Q: You mentioned that the nonprofit opportunity is huge. Can you quantify that?

Most people don’t understand something important about nonprofits. Our experience with nonprofits usually revolves around solicitations for money. It’s natural to assume, then, that the typical nonprofit is a few days from being broke. But, in fact, nonprofits constitute one of the economy’s biggest sectors. It’s a multi-trillion-dollar sector of the US economy. There are 1.5 million nonprofits in the US. It’s a very large market opportunity. Now, a lot of those are very small, but if you focus only on the top 10% of the sector, we’re talking about a market of nearly 150,000 large, enterprise-scale organizations in the US alone. These are entities with big teams, big donor bases, big revenue streams, and big constituencies to serve. This is the group we’re predominantly working with now.

Another thing about nonprofits is that they include organizations and institutions that provide essential services to entire communities, like universities and school districts and hospitals. Nonprofits don’t just serve communities with special needs; they serve all needs in communities. That’s another reason why it’s such a big sector. Ultimately, we’ll work with all these organizations.

Q: As you build a company to serve nonprofits, is there a cause that has captured your attention?

I want to help eradicate homelessness. It’s an epidemic in LA, as it is in most cities on the West Coast, but the scale of the problem in LA is unique.
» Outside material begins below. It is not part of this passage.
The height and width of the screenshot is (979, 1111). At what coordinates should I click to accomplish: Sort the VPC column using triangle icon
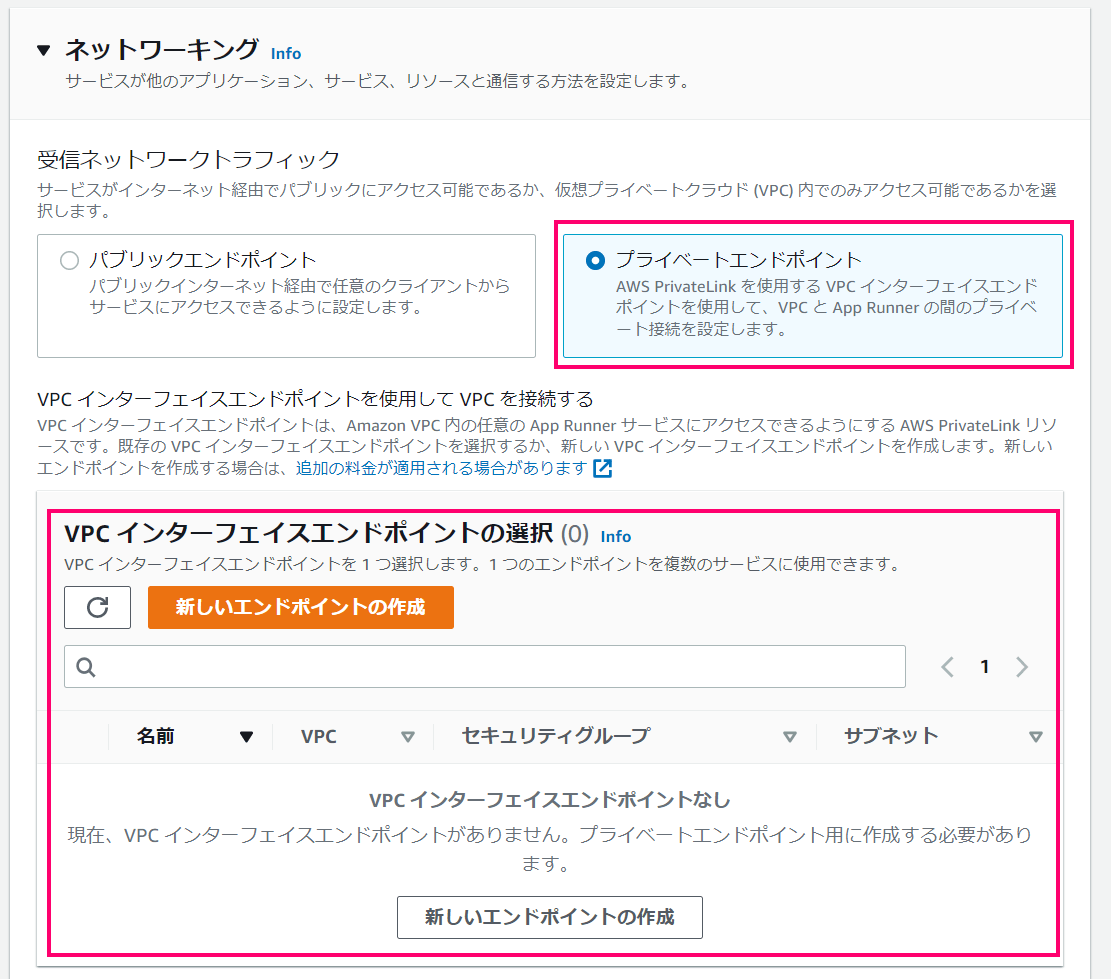tap(407, 737)
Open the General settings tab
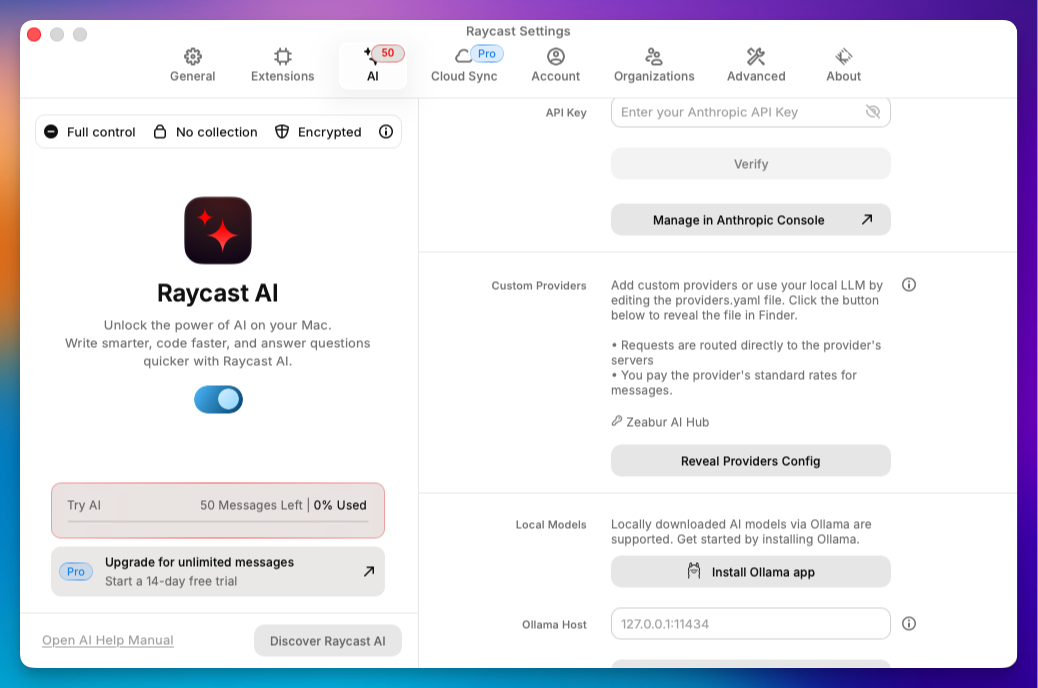This screenshot has width=1038, height=688. pos(192,65)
Government structure, geographic size, magnitude of the homeless population — all contribute to making homelessness in LA an especially acute problem. But I think it’s a solvable problem. I founded an organization called Better Angels to really activate the LA community around holistically addressing the homelessness crisis. We view this as a giant proof of concept. We’re focusing on LA at first, but if we can put a big dent in the homeless problem in LA, we can export the solutions everywhere. We’re documenting everything we’re doing. We’re making sure we’re doing it in a way that people could learn from it and apply it in other locations.

In my second act, I’m trying to have real impact, and the impact Instil will have is a key part of that plan.